“Hang on,” I mutter, swiping my finger across the screen. “This is so weird. It’s my mom’s friend.”
I pull up the text messages and almost drop my phone in the hot tub when I read Mrs. Tokushige’s text.
Your mom was rushed to the hospital. Please call me as soon as you can.
A shriek lodges in my throat. Callum clasps my hand. When I look at him, the inky, enlarged pupils of his eyes read sheer panic. “What’s wrong? What is it?”
But I can’t talk. I can only cry and scramble clumsily out of the tub, grabbing at my clothes. I drop the phone in his hand and watch all the color drain from him when he reads the text. And then I feel his steady touch on my arm. He speaks. But all I can do is cry and hope to God he’s telling the truth, that it’s not just empty words to make me feel better, like I suspect.
“It’s going to be okay.”
Chapter 16
Callum leads me through a long white corridor with his massive hand pressed on my back. I’ve lost count already of how many of these sterile tunnels we’ve walked through since arriving at Maui Memorial Medical Center minutes ago. The same ball of despair and nerves that hit when I would visit my dad as a patient here takes hold. We pass the corner where he lost consciousness while being wheeled to a nearby exam room for an MRI. That was a month before he passed, when he was so weak that walking was almost too much for him most days.
My heart thuds, my head spins, my palms sweat. Just the thought of Mom being here makes me want to puke. This cannot be happening.
We make it to a random waiting room with green chairs, and I spot Mrs. Tokushige sitting in the corner. She stands as soon as she sees me.
“Oh, my dear,” she croons while pulling me into a hug.
I fought the lump in my throat the entire drive here, and I don’t have the strength anymore. When I speak, my voice finally breaks. “What happened?”
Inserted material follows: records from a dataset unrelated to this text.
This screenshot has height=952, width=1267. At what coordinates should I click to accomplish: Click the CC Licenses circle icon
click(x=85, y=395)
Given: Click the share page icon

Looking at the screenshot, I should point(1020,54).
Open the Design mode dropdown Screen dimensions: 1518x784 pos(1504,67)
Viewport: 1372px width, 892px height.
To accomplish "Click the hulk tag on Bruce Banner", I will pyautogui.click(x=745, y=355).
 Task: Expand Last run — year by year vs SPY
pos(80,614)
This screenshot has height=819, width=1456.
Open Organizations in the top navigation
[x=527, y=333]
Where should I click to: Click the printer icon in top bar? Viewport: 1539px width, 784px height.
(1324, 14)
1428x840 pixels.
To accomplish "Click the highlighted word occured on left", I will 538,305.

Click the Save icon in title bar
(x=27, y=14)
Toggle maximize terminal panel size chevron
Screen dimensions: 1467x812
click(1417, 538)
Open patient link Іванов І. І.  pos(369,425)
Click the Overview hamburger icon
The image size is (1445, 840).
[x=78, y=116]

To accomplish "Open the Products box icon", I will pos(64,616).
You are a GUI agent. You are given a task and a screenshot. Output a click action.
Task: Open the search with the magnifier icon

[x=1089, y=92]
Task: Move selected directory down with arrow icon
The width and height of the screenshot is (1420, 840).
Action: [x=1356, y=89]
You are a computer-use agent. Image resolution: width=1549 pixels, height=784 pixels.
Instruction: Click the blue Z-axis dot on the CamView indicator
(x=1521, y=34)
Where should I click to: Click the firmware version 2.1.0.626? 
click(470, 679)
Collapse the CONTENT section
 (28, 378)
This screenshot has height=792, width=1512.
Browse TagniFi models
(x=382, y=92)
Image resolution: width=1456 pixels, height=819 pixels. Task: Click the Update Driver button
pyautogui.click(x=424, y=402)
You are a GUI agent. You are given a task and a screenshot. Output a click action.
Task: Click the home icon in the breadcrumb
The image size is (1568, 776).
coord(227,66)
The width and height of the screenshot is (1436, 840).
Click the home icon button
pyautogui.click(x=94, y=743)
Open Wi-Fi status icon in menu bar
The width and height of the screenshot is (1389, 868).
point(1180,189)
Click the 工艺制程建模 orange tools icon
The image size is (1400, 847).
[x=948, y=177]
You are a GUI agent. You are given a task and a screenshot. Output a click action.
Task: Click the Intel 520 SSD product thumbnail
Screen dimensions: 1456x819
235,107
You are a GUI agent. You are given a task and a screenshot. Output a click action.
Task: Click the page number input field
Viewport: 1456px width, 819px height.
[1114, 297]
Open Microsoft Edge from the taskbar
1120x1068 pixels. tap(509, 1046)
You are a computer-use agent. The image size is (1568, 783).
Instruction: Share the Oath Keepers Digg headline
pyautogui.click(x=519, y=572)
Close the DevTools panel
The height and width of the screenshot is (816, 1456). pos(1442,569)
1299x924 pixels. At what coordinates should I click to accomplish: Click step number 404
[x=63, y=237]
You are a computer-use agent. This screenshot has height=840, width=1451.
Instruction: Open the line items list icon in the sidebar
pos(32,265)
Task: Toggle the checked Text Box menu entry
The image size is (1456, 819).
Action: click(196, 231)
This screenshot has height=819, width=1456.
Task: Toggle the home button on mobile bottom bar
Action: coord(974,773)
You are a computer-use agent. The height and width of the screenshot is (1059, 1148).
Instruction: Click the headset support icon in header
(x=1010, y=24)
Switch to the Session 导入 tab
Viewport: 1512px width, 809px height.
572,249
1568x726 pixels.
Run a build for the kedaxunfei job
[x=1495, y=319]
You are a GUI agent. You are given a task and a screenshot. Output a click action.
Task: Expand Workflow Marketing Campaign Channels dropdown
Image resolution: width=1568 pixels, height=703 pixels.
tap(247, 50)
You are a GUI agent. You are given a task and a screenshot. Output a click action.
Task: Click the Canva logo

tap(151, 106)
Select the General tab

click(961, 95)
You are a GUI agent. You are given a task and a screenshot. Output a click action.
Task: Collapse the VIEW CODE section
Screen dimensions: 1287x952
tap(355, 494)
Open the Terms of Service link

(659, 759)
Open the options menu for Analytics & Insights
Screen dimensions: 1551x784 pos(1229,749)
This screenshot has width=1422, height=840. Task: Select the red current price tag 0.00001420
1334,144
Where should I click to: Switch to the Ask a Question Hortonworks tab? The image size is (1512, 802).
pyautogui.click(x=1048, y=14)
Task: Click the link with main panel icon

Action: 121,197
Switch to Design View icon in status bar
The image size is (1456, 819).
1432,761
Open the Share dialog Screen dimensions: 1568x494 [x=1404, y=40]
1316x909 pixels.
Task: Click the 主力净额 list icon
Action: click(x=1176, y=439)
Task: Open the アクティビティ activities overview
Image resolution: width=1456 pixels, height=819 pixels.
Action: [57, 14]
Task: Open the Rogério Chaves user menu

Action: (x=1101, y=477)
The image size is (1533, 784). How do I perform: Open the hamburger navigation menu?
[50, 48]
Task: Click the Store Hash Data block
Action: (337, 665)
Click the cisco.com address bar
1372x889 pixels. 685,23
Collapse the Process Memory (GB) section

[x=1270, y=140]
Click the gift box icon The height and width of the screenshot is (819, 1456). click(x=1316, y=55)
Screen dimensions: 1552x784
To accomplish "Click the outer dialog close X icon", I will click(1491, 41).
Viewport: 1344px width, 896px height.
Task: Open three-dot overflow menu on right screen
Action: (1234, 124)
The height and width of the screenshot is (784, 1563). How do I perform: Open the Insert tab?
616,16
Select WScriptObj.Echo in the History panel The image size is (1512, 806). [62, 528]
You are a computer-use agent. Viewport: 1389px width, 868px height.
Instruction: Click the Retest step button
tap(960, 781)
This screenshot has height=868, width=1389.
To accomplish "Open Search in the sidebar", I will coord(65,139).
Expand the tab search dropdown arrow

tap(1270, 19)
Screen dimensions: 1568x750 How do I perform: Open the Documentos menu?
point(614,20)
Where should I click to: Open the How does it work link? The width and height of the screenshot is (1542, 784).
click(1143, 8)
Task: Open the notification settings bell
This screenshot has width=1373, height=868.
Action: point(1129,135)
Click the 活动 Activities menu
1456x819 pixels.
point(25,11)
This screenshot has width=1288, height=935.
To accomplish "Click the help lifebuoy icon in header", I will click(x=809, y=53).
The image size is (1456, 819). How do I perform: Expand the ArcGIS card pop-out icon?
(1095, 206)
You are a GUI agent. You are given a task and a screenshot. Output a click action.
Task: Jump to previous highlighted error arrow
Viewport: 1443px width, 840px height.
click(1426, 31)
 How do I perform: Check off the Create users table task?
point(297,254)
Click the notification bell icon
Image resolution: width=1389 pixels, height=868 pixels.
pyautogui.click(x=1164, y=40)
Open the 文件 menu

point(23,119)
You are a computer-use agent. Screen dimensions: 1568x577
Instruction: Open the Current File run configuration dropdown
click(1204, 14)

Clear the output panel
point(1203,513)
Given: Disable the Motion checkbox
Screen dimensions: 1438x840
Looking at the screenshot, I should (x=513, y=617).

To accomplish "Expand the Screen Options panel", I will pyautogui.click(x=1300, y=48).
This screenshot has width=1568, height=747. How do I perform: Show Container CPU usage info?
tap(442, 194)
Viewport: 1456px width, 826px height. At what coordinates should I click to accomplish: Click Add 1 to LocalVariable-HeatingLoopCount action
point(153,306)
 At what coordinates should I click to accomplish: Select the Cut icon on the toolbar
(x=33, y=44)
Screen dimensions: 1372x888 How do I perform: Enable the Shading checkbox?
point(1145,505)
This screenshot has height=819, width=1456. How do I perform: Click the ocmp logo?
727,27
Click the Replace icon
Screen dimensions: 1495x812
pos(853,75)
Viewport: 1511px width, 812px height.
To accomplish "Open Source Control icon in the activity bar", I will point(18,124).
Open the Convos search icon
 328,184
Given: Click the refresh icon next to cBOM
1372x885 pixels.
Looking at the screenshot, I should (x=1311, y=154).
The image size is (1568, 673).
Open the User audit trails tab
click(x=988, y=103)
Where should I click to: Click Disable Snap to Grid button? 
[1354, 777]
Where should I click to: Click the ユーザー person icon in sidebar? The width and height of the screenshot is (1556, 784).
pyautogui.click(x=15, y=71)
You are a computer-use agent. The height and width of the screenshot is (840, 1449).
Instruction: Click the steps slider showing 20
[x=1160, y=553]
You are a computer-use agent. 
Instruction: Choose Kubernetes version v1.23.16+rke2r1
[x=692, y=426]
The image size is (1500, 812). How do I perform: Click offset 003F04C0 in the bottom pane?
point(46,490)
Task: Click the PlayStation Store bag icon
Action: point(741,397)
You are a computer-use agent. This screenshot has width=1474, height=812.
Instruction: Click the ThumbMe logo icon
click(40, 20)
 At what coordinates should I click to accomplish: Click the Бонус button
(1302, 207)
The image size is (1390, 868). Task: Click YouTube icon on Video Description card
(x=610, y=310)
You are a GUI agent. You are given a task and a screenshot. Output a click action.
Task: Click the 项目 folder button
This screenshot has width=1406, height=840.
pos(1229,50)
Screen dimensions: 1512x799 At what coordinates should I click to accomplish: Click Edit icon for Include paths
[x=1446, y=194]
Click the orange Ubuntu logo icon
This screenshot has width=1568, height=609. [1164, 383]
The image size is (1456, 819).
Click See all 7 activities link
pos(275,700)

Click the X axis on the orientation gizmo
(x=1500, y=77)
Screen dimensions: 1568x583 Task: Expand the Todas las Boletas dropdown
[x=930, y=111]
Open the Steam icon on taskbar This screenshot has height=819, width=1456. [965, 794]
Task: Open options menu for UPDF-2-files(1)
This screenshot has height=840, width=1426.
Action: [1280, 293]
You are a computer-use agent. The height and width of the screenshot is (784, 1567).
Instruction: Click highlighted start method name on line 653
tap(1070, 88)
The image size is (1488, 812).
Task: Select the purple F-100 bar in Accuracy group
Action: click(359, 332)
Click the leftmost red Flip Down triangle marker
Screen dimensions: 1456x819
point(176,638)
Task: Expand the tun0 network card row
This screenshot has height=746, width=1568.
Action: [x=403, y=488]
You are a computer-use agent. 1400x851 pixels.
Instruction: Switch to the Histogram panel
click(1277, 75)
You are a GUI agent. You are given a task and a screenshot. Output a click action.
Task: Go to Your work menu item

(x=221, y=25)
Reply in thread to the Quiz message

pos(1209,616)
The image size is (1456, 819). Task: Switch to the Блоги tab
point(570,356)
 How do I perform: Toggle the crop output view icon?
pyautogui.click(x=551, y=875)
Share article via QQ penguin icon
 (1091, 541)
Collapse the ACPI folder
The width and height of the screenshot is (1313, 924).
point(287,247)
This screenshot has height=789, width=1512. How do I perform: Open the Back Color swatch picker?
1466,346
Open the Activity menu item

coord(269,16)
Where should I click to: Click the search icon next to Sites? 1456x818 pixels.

She wipes a tear from my face with the folded-up tissue in her hand. “I’m not sure, dear. We were all cleaning up in the kitchen, and all of a sudden your mom fainted. We couldn’t wake her up, so we called 911. She thankfully came to before the paramedics arrived, but then she had trouble breathing.”
“Is she all right? Can I see her?” My head spins with a million more questions, but I swallow the rest of them back.
Mrs. Tokushige nods, her topknot shaking with the movement of her head. “She’s in room 547 at the end of the hall.”
Her gaze floats to Callum, who stands behind my shoulder, but she says nothing.
Callum turns to me. “You go ahead,” he says. “I’ll wait here for you.”
He moves to stand next to Mrs. Tokushige, who nods at me. “The doctor should be in there with her still,” she says.
When I walk in the room, I have to cling onto the doorframe to keep from collapsing. She rests on the bed, eyes closed, her chest rising and falling with each labored breath. Under the harsh fluorescent lights her tawny skin appears sallow. I swallow back a sob and walk over to her bed. Other than a few minor ailments detected at her annual doctor checkups, she’s never once had a health scare. The last time she checked into a hospital was nearly thirty years ago when she gave birth to me. By all accounts she’s an active and healthy sixty-something woman.
Through blurry eyes, I try to focus, but tears rush my waterlines. What she was before today doesn’t matter. Because right now she’s barely conscious, lying in a hospital bed, looking like the most helpless creature I’ve ever seen. And I need to accept it.
A young woman in green scrubs and a white coat stands next to her, reading over a chart before looking at her IV. She glances up. “You must be Mrs. DiMarco’s daughter.”
I wipe my face with my hand, nod, then walk over to her bedside. I scoop her hand in mine.
“I’m Dr. Alma, the physician on call.”
I shake her hand with my free hand and introduce myself.
“Your mom is a little woozy from her fall, so she’s resting right now. Do you want to step outside and we can talk while she gets some rest?”